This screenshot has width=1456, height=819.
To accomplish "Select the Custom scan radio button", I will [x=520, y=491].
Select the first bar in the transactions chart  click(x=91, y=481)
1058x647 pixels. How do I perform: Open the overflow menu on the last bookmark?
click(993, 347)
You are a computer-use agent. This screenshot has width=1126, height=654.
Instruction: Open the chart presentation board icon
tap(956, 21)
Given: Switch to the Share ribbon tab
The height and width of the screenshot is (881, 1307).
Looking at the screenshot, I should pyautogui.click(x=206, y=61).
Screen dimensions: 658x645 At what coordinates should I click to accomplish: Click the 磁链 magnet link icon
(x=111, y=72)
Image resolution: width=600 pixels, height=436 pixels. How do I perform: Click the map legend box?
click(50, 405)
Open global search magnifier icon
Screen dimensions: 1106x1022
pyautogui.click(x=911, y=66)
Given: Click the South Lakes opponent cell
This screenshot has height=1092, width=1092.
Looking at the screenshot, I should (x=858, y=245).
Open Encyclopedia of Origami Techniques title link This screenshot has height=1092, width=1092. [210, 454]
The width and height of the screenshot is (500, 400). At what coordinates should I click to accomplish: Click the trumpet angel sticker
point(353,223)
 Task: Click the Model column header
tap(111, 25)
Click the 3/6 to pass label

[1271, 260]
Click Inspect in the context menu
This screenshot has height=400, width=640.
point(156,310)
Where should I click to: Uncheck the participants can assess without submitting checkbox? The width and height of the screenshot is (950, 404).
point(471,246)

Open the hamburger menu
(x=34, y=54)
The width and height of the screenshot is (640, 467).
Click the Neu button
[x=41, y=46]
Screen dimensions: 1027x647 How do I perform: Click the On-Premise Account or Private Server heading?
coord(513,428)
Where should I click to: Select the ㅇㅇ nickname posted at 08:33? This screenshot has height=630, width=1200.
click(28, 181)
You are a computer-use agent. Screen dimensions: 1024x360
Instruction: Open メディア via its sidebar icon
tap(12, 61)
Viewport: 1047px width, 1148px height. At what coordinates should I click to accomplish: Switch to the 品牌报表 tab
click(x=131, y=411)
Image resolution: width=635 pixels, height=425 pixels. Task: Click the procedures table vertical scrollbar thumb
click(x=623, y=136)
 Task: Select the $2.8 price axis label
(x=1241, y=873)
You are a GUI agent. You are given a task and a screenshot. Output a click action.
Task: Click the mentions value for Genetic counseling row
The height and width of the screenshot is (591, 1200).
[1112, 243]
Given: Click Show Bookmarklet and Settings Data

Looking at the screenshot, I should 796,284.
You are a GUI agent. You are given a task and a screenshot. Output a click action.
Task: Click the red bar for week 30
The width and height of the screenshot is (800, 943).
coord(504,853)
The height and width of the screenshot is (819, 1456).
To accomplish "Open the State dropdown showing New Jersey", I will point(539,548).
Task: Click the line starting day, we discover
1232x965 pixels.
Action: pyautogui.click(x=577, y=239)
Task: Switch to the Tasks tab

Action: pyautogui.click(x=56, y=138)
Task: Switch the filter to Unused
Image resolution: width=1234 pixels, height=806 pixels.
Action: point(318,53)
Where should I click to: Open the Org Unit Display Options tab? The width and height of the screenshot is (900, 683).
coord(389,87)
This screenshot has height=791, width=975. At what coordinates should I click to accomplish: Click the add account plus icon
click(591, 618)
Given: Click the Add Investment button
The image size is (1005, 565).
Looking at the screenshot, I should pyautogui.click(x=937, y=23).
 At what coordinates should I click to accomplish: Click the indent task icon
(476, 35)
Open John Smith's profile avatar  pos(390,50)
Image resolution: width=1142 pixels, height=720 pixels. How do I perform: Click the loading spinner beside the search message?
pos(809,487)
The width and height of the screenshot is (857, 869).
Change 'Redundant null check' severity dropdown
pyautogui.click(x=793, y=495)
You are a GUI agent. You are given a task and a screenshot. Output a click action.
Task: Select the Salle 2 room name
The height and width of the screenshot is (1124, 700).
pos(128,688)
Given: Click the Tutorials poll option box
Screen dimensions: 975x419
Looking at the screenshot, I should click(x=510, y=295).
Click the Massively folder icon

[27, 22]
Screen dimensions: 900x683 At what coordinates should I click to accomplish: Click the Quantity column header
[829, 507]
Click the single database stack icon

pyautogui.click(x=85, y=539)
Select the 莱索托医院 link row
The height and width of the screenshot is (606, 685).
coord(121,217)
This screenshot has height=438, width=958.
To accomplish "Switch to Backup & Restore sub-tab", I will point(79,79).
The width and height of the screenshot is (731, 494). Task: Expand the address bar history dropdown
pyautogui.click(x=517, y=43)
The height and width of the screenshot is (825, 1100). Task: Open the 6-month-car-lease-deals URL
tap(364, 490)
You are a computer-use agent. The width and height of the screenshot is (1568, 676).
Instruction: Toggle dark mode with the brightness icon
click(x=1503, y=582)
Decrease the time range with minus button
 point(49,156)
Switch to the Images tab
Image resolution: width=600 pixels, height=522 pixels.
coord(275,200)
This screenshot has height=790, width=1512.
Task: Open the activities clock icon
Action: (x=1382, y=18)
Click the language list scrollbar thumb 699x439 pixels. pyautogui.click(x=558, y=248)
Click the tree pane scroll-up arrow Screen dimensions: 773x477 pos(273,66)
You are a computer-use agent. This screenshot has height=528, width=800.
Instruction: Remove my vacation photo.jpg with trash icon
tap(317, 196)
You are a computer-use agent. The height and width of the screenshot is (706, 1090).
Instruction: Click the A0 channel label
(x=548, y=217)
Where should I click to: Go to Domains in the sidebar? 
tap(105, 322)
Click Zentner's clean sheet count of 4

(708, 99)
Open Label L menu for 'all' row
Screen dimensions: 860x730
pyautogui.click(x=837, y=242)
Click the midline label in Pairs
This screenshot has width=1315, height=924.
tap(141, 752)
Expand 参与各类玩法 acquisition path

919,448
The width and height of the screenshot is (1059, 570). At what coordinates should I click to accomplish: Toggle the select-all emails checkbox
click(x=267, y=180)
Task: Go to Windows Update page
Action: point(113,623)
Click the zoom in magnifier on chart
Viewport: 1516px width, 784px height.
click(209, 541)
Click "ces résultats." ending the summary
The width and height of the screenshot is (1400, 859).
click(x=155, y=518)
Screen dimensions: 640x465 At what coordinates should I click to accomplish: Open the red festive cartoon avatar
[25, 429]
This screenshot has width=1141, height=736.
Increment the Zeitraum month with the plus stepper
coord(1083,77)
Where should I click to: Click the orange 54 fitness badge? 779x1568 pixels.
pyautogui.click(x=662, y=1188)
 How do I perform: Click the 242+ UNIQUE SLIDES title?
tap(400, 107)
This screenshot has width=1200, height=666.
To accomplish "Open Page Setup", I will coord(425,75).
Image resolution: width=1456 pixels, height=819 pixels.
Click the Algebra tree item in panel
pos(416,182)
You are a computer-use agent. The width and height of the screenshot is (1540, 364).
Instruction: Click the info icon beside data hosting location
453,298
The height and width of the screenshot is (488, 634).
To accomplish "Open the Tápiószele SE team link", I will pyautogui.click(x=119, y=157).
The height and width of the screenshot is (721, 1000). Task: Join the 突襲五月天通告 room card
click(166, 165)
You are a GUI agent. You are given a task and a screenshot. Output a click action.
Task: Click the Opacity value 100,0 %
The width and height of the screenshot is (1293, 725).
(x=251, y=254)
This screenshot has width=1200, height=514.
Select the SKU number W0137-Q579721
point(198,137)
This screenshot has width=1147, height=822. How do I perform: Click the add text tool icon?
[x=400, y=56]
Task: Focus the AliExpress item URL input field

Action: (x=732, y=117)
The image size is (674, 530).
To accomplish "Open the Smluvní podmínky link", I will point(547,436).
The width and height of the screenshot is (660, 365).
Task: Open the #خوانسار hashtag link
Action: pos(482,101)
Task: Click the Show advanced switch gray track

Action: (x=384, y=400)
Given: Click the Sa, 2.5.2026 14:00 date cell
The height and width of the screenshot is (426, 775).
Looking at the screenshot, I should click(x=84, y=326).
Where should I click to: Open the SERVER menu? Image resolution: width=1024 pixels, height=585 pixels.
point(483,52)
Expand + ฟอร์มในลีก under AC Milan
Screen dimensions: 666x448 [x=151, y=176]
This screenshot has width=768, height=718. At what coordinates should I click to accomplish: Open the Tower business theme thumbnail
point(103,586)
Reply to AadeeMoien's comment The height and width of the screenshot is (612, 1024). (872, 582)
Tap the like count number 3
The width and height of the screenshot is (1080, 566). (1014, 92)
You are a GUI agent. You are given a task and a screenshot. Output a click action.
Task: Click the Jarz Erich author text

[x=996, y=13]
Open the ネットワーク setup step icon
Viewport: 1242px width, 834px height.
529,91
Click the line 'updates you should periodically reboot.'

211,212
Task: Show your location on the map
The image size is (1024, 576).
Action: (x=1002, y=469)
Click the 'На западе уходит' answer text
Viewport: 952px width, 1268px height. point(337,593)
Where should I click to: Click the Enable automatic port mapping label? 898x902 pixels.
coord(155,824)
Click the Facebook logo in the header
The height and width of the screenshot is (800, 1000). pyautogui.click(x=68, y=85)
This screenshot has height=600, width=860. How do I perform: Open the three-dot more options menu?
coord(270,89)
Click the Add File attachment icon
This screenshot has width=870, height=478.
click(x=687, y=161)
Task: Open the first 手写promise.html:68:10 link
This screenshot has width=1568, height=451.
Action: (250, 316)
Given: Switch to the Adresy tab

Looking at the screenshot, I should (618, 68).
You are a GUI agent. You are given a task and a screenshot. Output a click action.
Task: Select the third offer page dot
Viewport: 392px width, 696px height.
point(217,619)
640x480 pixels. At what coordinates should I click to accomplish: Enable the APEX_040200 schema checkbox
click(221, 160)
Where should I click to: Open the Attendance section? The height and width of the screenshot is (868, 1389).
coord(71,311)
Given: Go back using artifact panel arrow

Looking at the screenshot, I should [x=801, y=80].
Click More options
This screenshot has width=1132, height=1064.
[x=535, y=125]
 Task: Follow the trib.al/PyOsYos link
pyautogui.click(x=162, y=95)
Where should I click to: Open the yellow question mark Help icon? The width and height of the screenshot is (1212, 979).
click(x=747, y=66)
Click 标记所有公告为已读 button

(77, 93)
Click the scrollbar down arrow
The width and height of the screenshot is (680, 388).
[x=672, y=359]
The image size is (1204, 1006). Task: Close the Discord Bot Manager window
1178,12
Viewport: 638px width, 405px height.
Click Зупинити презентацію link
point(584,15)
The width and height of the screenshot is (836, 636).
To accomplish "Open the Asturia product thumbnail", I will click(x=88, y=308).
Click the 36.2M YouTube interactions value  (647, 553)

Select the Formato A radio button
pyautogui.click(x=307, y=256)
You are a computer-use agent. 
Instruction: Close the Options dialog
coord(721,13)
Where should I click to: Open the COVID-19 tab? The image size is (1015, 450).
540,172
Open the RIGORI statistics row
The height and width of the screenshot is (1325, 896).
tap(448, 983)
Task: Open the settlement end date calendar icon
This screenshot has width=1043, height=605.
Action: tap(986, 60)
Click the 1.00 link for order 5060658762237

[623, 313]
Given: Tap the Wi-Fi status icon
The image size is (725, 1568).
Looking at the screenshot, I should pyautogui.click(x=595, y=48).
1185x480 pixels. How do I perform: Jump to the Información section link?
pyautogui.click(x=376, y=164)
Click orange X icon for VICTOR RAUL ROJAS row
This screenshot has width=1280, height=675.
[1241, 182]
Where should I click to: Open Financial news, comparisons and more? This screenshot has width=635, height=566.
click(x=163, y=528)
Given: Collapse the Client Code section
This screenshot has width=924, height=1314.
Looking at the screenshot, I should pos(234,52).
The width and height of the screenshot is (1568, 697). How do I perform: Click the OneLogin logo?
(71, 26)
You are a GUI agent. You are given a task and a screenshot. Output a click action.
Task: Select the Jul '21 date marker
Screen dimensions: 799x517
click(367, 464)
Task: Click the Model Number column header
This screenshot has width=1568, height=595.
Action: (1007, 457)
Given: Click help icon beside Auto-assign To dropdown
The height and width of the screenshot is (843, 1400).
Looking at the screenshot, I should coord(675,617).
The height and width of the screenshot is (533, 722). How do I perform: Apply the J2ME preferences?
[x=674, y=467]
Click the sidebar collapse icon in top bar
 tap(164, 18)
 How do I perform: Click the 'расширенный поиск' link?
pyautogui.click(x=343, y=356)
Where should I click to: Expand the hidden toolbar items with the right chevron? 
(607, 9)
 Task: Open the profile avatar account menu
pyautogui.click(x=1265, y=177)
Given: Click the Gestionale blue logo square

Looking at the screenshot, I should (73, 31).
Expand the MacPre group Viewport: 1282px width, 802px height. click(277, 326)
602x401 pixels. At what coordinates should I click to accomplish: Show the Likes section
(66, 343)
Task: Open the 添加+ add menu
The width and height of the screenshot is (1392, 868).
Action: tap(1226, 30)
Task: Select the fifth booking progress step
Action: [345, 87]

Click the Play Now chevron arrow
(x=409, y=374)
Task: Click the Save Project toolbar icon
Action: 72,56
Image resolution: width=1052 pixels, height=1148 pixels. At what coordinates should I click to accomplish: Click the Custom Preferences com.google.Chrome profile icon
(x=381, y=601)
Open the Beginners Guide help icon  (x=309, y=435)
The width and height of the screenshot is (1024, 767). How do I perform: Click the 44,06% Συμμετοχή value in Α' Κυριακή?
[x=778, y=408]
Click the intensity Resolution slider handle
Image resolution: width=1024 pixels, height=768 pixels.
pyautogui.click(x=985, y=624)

— The task —
Only the lines above from the line with "Click Inspect in the context menu" to the line with "Task: Click the mentions", those two lines included, should be reproduced exactly.

— Answer to this exercise —
Click Inspect in the context menu
This screenshot has height=400, width=640.
point(156,310)
Where should I click to: Uncheck the participants can assess without submitting checkbox? The width and height of the screenshot is (950, 404).
point(471,246)

Open the hamburger menu
(x=34, y=54)
The width and height of the screenshot is (640, 467).
Click the Neu button
[x=41, y=46]
Screen dimensions: 1027x647 How do I perform: Click the On-Premise Account or Private Server heading?
coord(513,428)
Where should I click to: Select the ㅇㅇ nickname posted at 08:33? This screenshot has height=630, width=1200.
click(28, 181)
You are a computer-use agent. Screen dimensions: 1024x360
Instruction: Open メディア via its sidebar icon
tap(12, 61)
Viewport: 1047px width, 1148px height. At what coordinates should I click to accomplish: Switch to the 品牌报表 tab
click(x=131, y=411)
Image resolution: width=635 pixels, height=425 pixels. Task: Click the procedures table vertical scrollbar thumb
click(x=623, y=136)
 Task: Select the $2.8 price axis label
(x=1241, y=873)
You are a GUI agent. You are given a task and a screenshot. Output a click action.
Task: Click the mentions value for Genetic counseling row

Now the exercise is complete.